Then when it comes time to get the count of items matching query x,
do
  count1 = searcher.numDocs(x,TermQuery(term1))
  count2 = searcher.numDocs(x,TermQuery(term2))
  ...

Solr will check the filter cache for "x" and for the TermQuery facets,
and generate them on the fly if they are not found.

What you loose:
  - teeny bit of performance because each facet gets looked up in a
HashMap (I've profiled... this has been negligible for us)

What you gain:
 - re-use of the filtercache (including the filter for the base
query), much faster intersections with less average memory usage &
less garbage produced
 - an ability to easily cap the number of filters used for the facets,
allowing a gradual reduction in performance as cache hits lower,
rather than an OOM.

> The question still remains - why isn't my cache available from a
> firstSearcher .newSearcher() method?  The cache is created prior (as
> noted in the console output).

Great question... it should be, as it's created and registered in the
SolrIndexSearcher constructor.  is the cache .name() returning the
right thing?

-Yonik
Reply | Threaded
Open this post in threaded view
|

Re: request handler and caches

Chris Hostetter-3

: Great question... it should be, as it's created and registered in the
: SolrIndexSearcher constructor.  is the cache .name() returning the
: right thing?

I was just about to ask that. it wasn't untill i started digging into
CacheCOnfig and SolrIndexSearcher because of this thread that i realized
it doesn't matter what "name" attribute you give your cache in the config,
the SolrCache implimentation itself is responsible for specifying the name
that can be used to access the searcher with SolrIndexSearcher.getCache()

if you define your MyCache.name function to be...

   public String name() { return "foo"; }

then even if you have...

     <cache name="facet_cache"
       class="org.foo.MyCache"
     />

...you'll access your cache using the name "foo".

if you want to pay attention to the name specified i nteh config, that's
the responsability of your init method to get it from the Map or args.

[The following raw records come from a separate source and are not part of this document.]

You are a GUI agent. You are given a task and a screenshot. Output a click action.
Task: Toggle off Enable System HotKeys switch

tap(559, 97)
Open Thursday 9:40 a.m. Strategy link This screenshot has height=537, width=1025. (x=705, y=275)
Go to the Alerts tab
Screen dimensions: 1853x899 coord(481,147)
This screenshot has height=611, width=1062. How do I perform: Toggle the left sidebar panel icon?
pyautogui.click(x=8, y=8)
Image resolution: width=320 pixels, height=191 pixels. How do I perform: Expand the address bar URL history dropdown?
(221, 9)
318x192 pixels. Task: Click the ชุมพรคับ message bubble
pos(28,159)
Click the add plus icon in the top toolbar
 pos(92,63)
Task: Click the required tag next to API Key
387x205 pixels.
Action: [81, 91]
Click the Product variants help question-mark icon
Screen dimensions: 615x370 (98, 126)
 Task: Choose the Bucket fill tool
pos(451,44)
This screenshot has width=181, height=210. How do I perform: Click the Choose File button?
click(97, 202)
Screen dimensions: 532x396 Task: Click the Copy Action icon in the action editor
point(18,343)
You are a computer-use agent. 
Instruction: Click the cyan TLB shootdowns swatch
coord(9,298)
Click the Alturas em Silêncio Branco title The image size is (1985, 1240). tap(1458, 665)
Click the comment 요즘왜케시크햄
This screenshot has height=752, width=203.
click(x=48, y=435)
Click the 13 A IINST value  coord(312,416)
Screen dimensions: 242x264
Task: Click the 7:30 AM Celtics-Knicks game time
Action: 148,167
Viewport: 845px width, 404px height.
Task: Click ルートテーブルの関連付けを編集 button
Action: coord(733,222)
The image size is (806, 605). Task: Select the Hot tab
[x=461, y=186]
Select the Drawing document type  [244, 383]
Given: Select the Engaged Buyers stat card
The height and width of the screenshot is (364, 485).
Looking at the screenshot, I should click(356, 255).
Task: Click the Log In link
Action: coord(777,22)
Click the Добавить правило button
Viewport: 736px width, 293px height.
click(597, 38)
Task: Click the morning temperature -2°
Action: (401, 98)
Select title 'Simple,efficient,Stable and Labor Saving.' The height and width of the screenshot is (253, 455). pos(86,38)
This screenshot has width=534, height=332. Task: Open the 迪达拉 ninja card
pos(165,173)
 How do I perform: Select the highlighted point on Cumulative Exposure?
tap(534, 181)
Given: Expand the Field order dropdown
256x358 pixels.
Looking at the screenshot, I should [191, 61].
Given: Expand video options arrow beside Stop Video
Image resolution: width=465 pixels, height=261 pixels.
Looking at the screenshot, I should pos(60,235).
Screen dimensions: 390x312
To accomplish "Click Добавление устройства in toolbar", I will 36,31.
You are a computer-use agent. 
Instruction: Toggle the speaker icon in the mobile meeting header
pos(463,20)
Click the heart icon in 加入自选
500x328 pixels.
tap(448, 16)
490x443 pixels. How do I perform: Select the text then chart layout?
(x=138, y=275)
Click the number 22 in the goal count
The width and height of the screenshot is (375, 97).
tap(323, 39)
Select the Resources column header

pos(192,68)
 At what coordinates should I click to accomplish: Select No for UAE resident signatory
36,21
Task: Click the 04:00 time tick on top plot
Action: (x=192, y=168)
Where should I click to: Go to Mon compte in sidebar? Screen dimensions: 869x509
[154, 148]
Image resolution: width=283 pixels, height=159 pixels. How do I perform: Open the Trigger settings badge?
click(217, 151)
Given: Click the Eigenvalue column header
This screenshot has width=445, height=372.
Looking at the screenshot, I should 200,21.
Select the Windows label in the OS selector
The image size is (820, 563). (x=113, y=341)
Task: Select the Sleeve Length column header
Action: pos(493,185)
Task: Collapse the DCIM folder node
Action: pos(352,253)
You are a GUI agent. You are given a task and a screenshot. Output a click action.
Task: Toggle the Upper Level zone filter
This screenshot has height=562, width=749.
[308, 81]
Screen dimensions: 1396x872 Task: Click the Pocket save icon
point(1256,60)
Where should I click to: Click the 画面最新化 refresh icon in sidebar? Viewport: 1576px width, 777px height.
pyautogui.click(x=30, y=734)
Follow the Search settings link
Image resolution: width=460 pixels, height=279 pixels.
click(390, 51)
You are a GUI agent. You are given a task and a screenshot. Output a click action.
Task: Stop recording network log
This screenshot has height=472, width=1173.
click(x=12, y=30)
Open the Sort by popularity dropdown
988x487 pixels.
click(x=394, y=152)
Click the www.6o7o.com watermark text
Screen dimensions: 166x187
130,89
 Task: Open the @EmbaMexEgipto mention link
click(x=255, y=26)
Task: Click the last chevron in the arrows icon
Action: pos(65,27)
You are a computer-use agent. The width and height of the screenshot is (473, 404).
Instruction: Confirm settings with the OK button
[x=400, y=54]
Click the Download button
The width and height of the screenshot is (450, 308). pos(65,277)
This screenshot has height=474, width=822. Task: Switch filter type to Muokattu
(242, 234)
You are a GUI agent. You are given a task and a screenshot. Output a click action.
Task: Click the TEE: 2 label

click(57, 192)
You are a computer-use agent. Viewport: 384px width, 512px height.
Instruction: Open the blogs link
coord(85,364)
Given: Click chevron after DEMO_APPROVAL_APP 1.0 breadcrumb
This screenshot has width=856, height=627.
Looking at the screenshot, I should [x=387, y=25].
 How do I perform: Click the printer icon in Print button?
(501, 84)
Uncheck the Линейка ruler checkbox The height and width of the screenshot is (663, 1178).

(you didn't mention what your name() method looks like, but you did
include your init method, and i can see you aren't looking at the Map at
all)



-Hoss

Reply | Threaded
Open this post in threaded view
|

Re: request handler and caches

Erik Hatcher

On May 10, 2006, at 5:31 PM, Chris Hostetter wrote:

>
> : Great question... it should be, as it's created and registered in  
> the
> : SolrIndexSearcher constructor.  is the cache .name() returning the
> : right thing?
>
> I was just about to ask that. it wasn't untill i started digging into
> CacheCOnfig and SolrIndexSearcher because of this thread that i  
> realized
> it doesn't matter what "name" attribute you give your cache in the  
> config,
> the SolrCache implimentation itself is responsible for specifying  
> the name
> that can be used to access the searcher with  
> SolrIndexSearcher.getCache()
>
> if you define your MyCache.name function to be...
>
>    public String name() { return "foo"; }
>
> then even if you have...
>
>      <cache name="facet_cache"
>        class="org.foo.MyCache"
>      />
>
> ...you'll access your cache using the name "foo".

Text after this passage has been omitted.